Seseorang yang biasanya jarang membaca Al Quran menjadi sering membaca Al Quran atau mendengarkan lantunan ayat-ayat Al Quran. Seseorang yang jarang bersedekah menjadi sering bersedekah. Hal-hal baik ini, secara spontan akan dilakukan oleh seseorang. Walaupun hanya sebatas di bulan Ramadan saja, namun pelan-pelan akan menumbuhkan sifat kesetiaan dalam menjalankan perintah Allah SWT, yang diharapkan untuk terus terbawa pada bulan-bulan setelah bulan Ramadan.
- Sabar menjauhi larangan (ash-shabru ‘ala al-ma’shiyyah)

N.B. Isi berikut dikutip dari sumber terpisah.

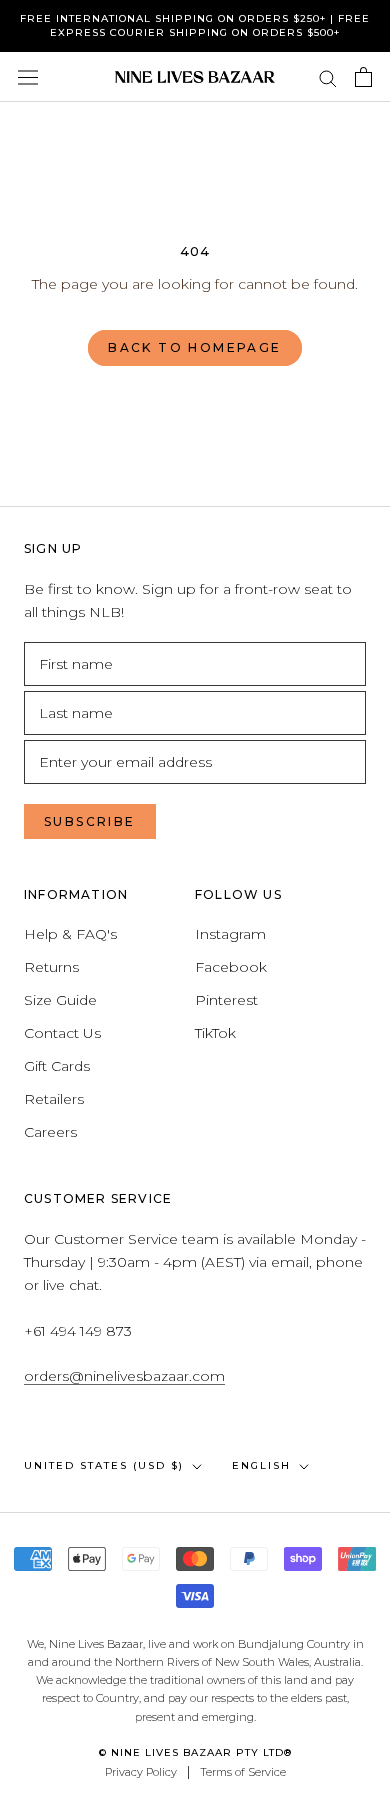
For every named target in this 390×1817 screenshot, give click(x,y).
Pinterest (226, 1000)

Seseorang yang berpuasa bisa dipastikan memiliki kepekaan lebih tinggi terkait dengan kemaksiatan. Seringkali kita mendengar ada orang yang berkata, “Eh jangan marah! Lagi puasa lo.”, “Eh puasa-puasa kok mengumpat.” dan istilah perkataan yang lainnya. Hal ini terjadi karena tingginya kesadaran orang yang berpuasa secara spontan muncul untuk menjauhi larangan Allah SWT.
- Sabar menghadapi musibah (ash-shabru ‘ala al-mushibah)
Acap kali kita menyebut musibah dengan sebutan bencana. Secara harfiyah memang berbeda, namun memiliki kandungan makna yang sama. Adapun bencana psikis lebih berat ketimbang bencana fisik. Dalam berpuasa seseorang mendapatkan latihan dan ujian yang luar biasa. Karena latihan dan uji kesabaran yang terjadi dalam berpuasa merupakan materi unggul yang tak tertandingi.
Berbicara mengenai puasa adalah bentuk dari latihan dan ujian kesabaran, hal ini sebagaimana yang terdapat dalam Hadis Rasulullah SAW, yang diriwayatkan oleh Imam Bukhari no. 5066
يَا مَعْشَرَ الشَّبَابِ، مَنِ اسْتَطَاعَ مِنْكُمُ الْبَاءَةَ فَلْيَتَزَوَّجْ، فَإِنَّهُ أَغَضُّ لِلْبَصَرِ وَأَحْصَنُ لِلْفَرْجِ، وَمَنْ لَمْ يَسْتَطِعْ فَعَلَيْهِ بِالصَّوْمِ فَإِنَّهُ وِجَاءٌ
“Wahai para pemuda, barangsiapa di antara kalian yang mampu menikah, maka menikahlah. Karena menikah lebih dapat menahan pandangan dan lebih memelihara kemaluan. Dan barangsiapa yang tidak mampu, maka hendaklah ia berpuasa; karena puasa dapat menekan syahwatnya (sebagai tameng).”
Bisa kita tarik kesimpulan bahwasanya puasa adalah pengendali nafsu yang sangat ampuh, termasuk bagi para pemuda yang ingin menikah namun belum memenuhi syarat yang ada. Karena dengan berpuasa seseorang akan belajar sekaligus mengukur seberapa tebal mental kesabarannya.
*Penulis adalah Mahasantri Ma’had Aly Hasyim Asy’ari Tebuireng Jombang.